The attempt to move away from live identity parades is understandable, given that suspects may simply refuse to participate in a line-up, and, if they agree, it can take up to 60 police hours to organise the parade and be intimidating to a witness to identify the offender when they know he or she is just the other side of a one-way mirror.

By contrast, photo boards are far more cost effective than line-ups, can be administered much more quickly, and the suspect and victim do not have to be in the same location.

There is also growing legal and psychological opinion that photographic identification is at least as reliable as line-up identification,[4] so the use of photo boards is not necessarily unfair to the defendant at trial.

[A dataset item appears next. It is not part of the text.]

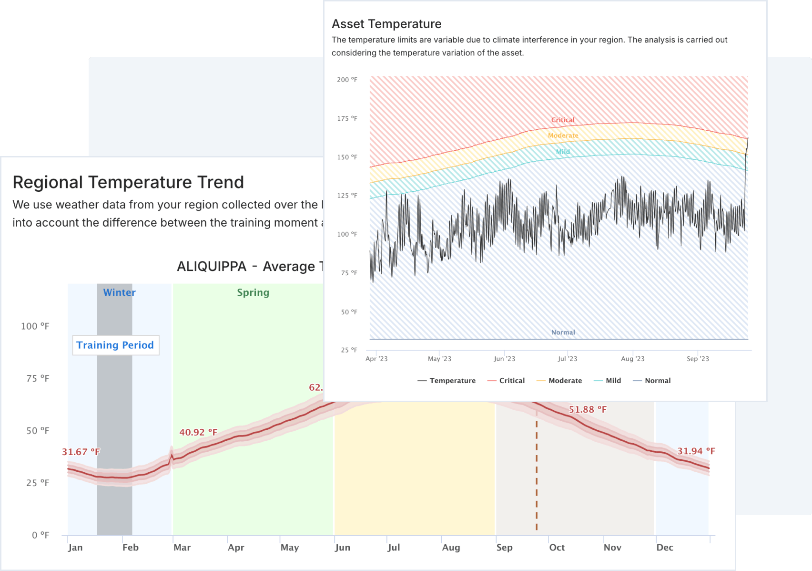Click the Training Period label box
The image size is (812, 571).
(x=115, y=345)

The problem with the current Bills is not the simple move away from live line-ups. The problem is that both proposals are locked in a narrow and outdated debate between live and still photographic identity procedures. They ignore developments in both technology and understanding of how to conduct identity procedures that are fair to defendants, protect the safety of victims, reliably identify criminals, and ensure that identity evidence is admissible.

In the United Kingdom, there is growing use of Video Identification Parade Electronic Recording, which combines the convenience of photo board identification with more animated and lifelike images. There is preliminary evidence that this process produces more positive identifications than live parades, with more reliability and no discernable disadvantages.[5]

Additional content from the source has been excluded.